(Stored items)
• • • • •
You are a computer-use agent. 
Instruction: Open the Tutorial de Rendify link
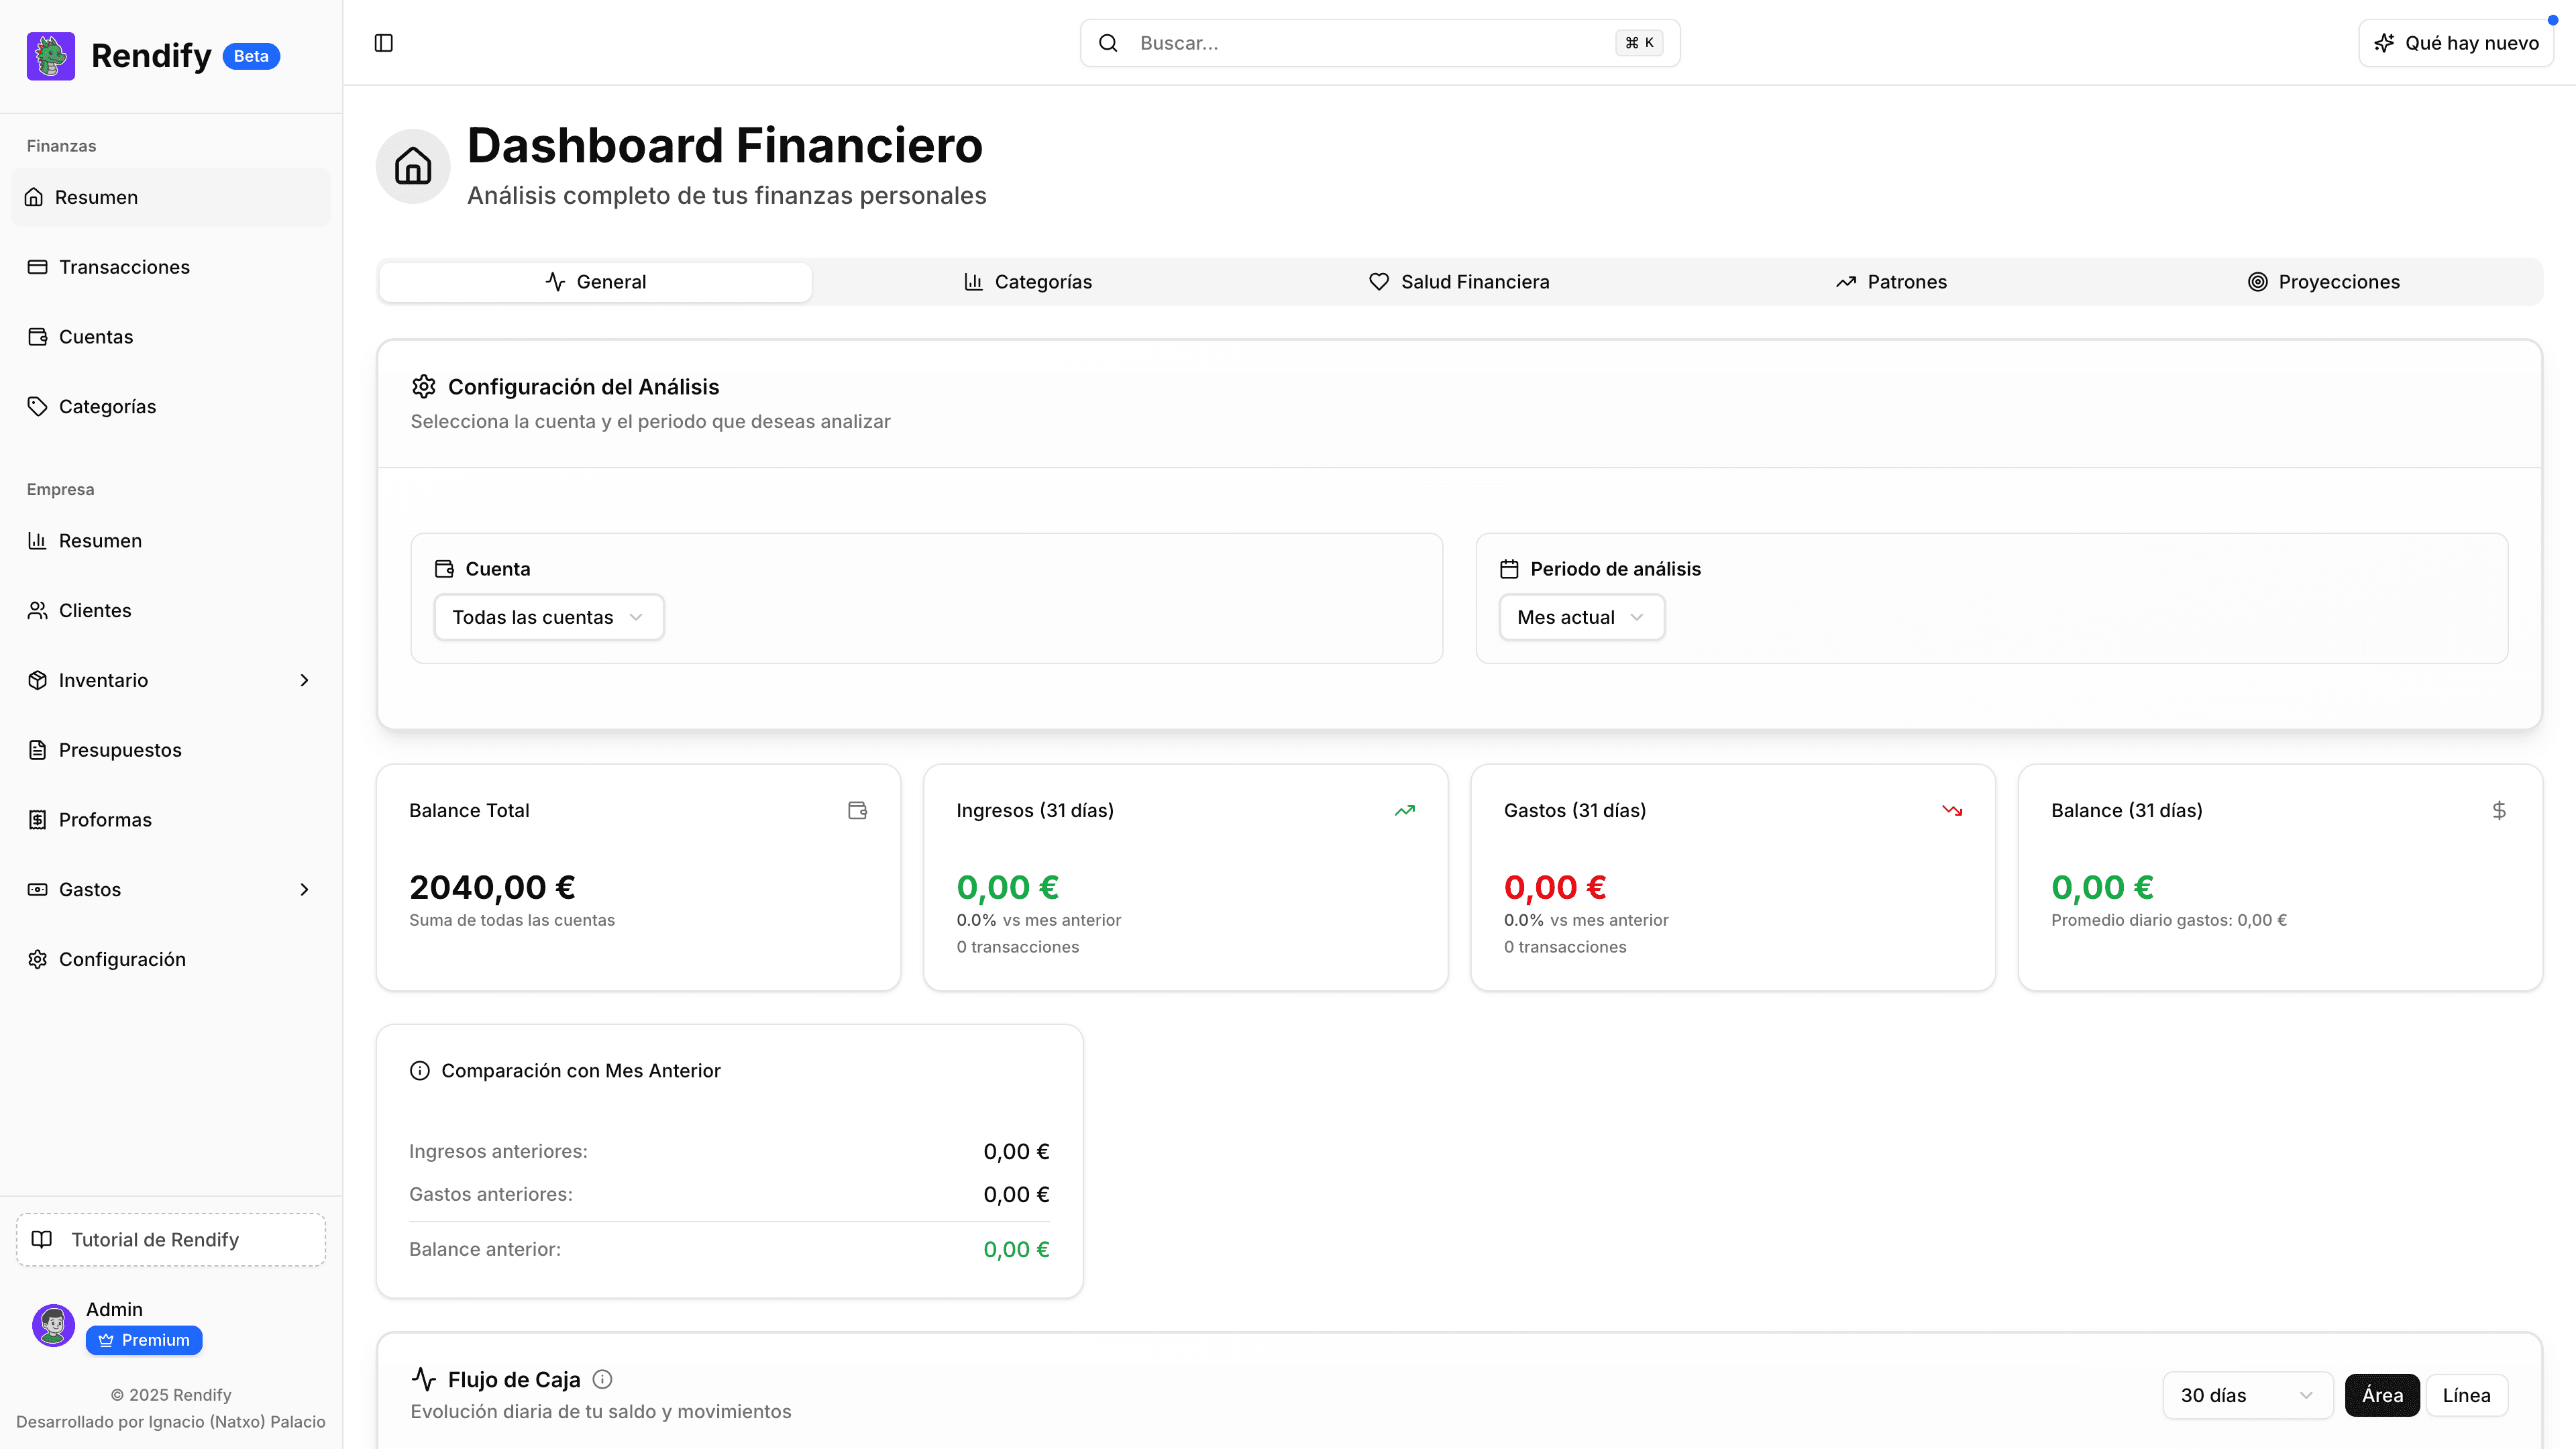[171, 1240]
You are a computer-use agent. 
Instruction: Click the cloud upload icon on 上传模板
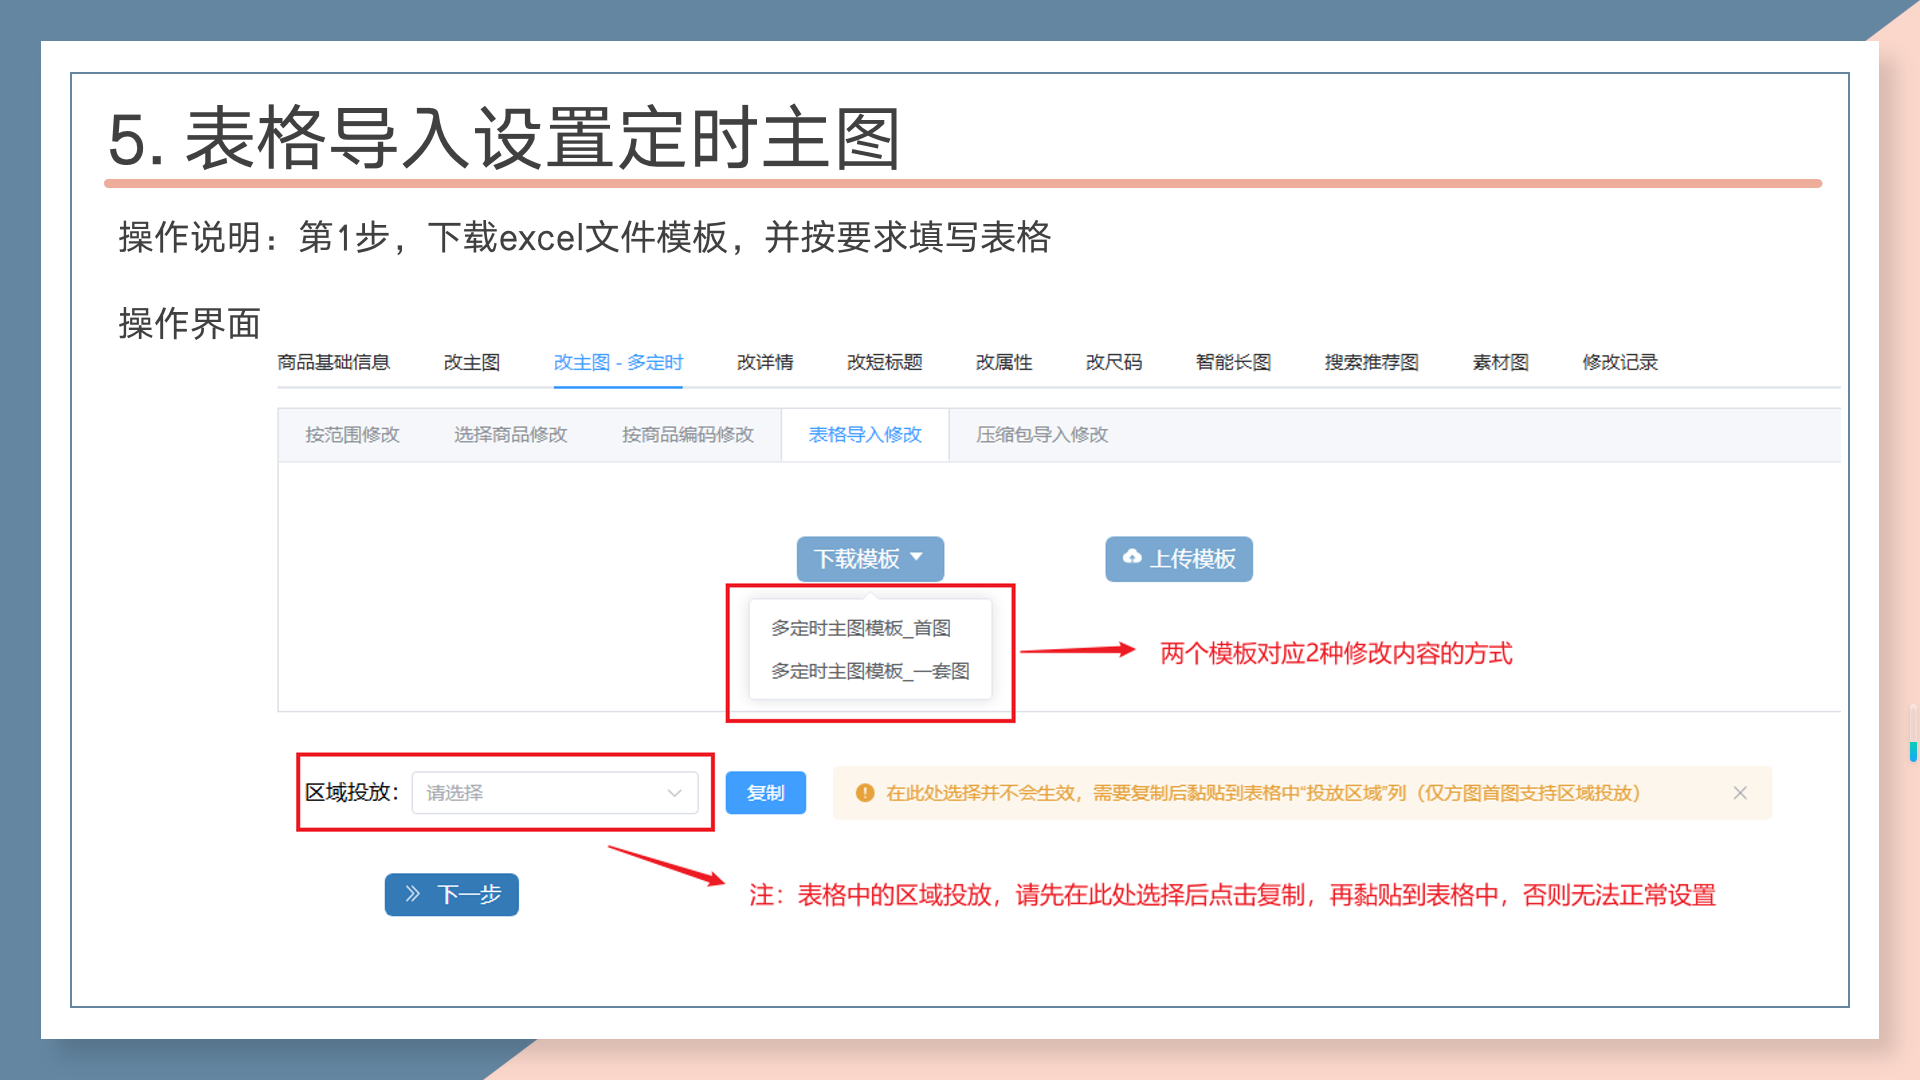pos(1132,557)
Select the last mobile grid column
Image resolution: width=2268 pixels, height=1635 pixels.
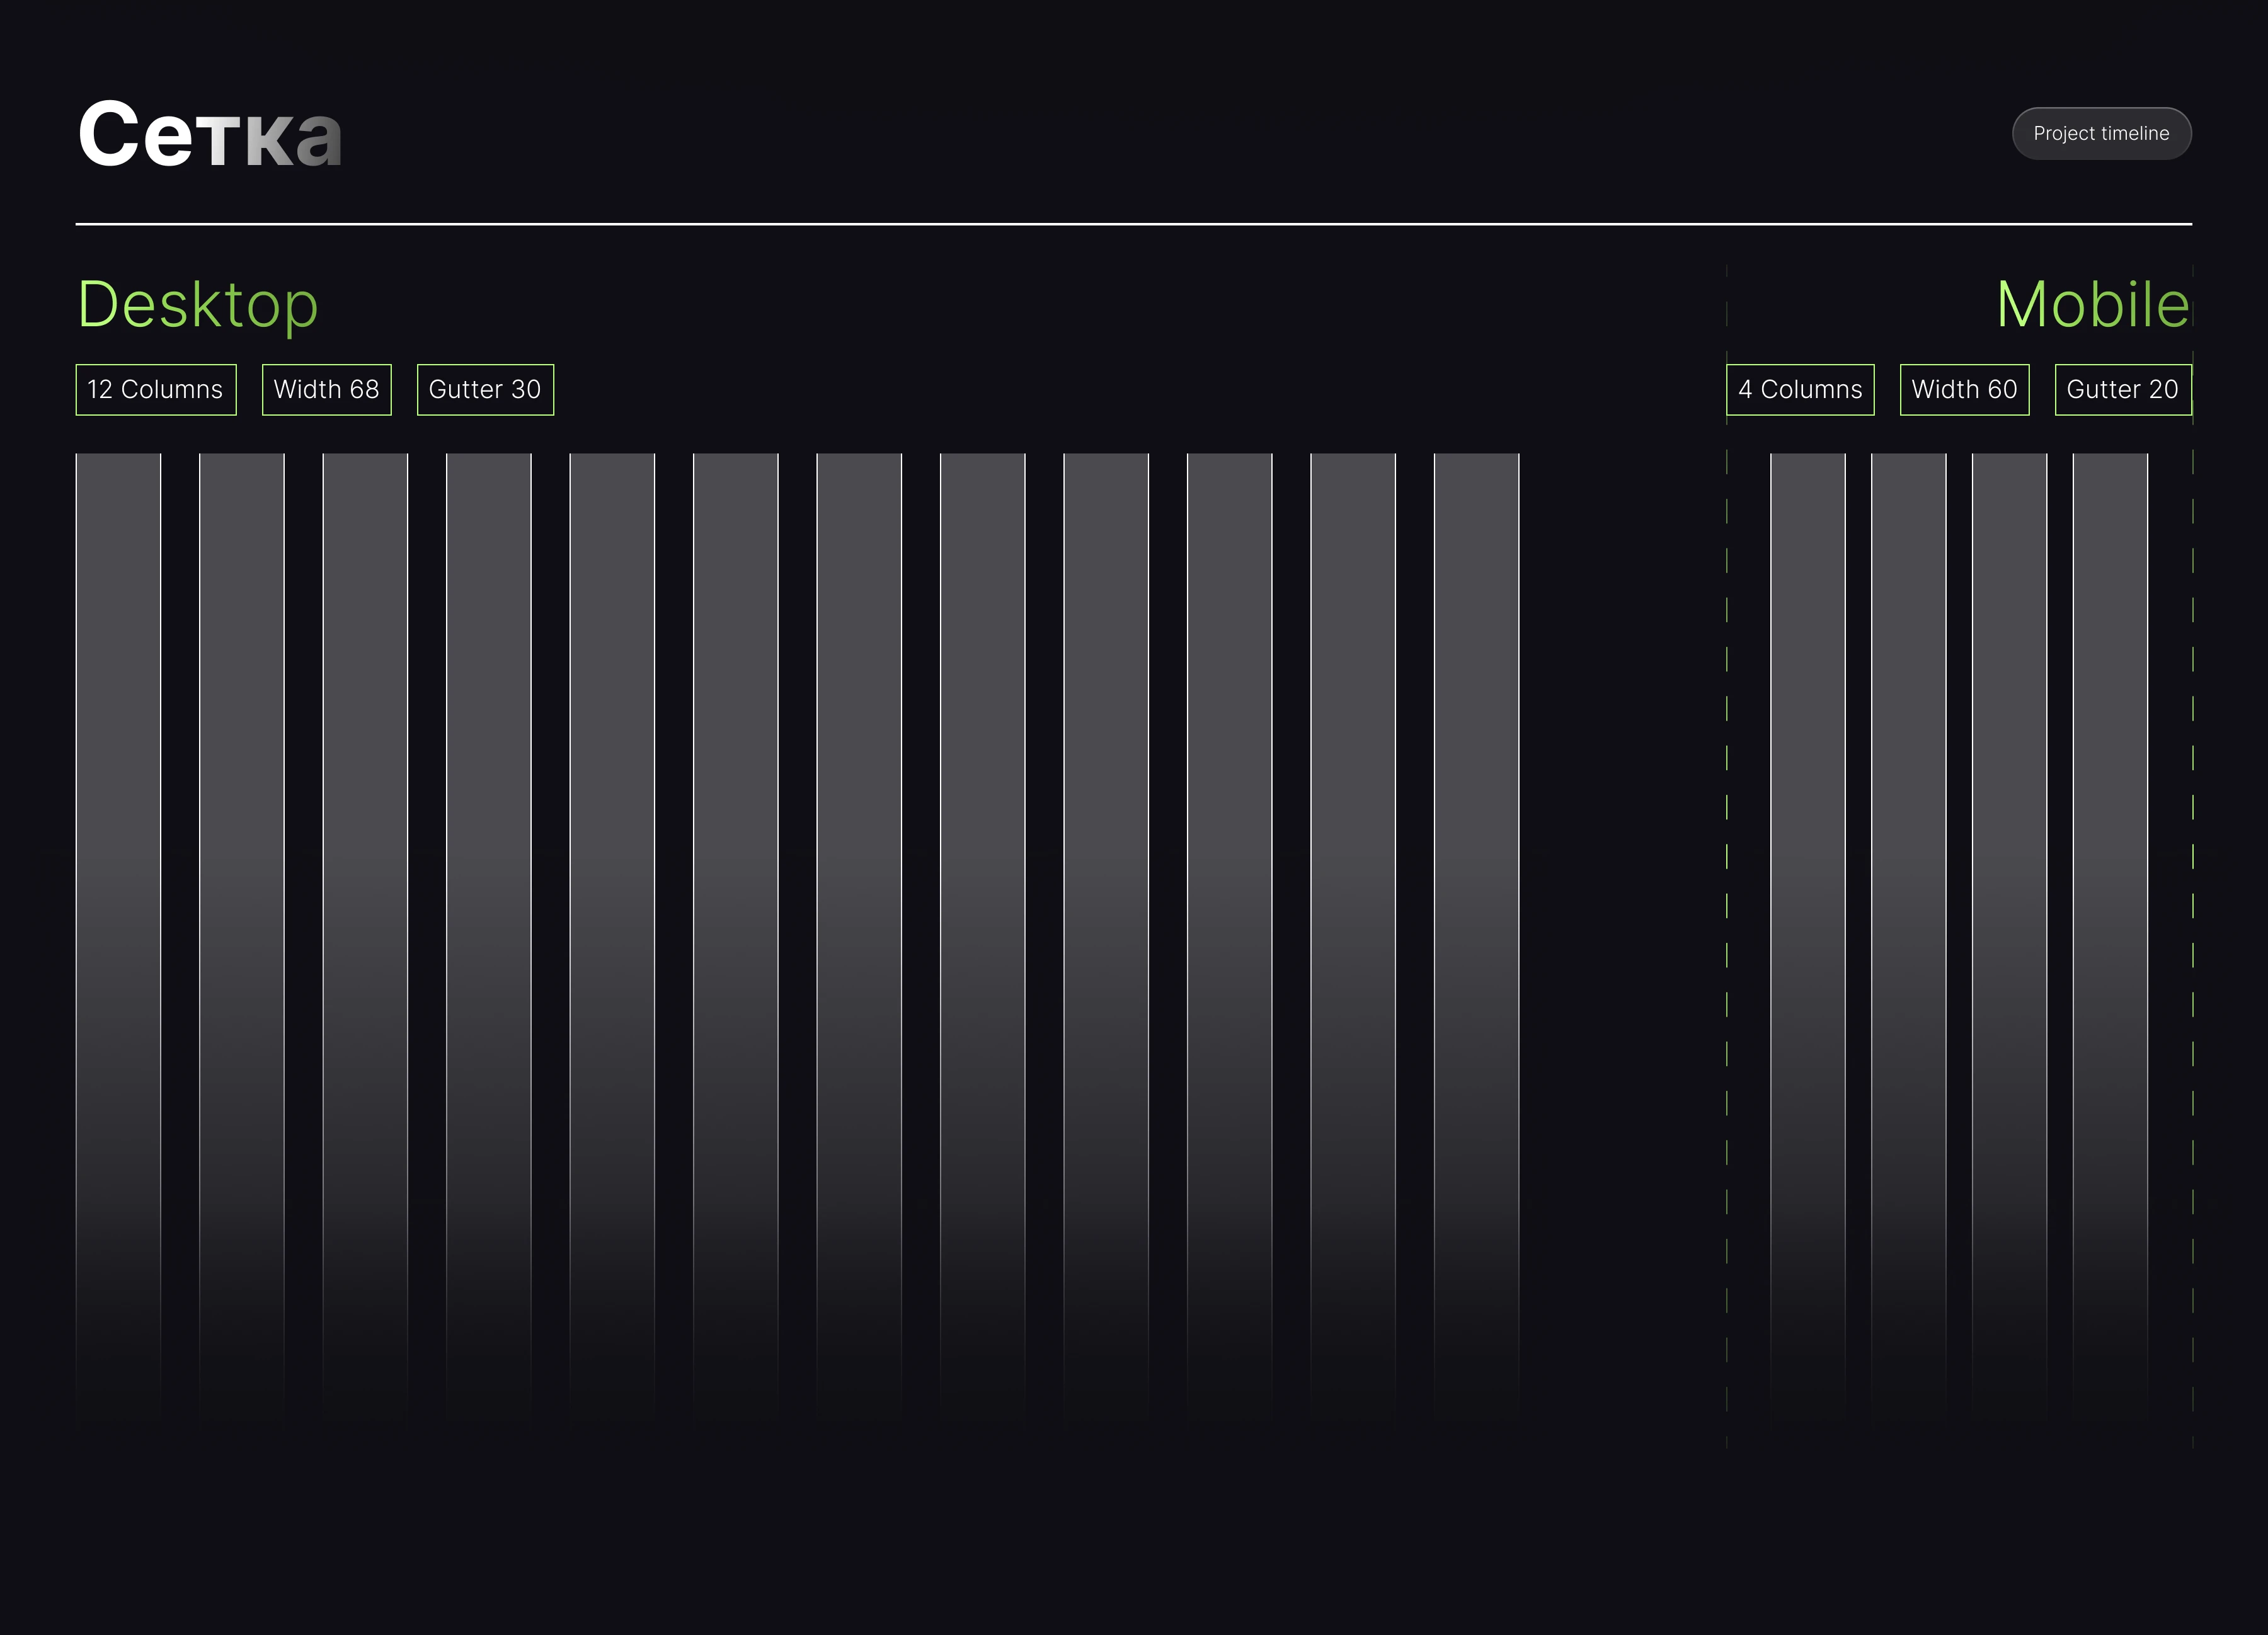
• • • • •
**Instructions for the task:** Please print the data above once more, exactly as it appears, with no pictures.

**Answer section:**
You are a computer-use agent. 
Instruction: Open the Tutorial de Rendify link
[171, 1240]
You are a computer-use agent. 
Instruction: Click the cloud upload icon on 上传模板
pos(1132,557)
Select the last mobile grid column
Image resolution: width=2268 pixels, height=1635 pixels.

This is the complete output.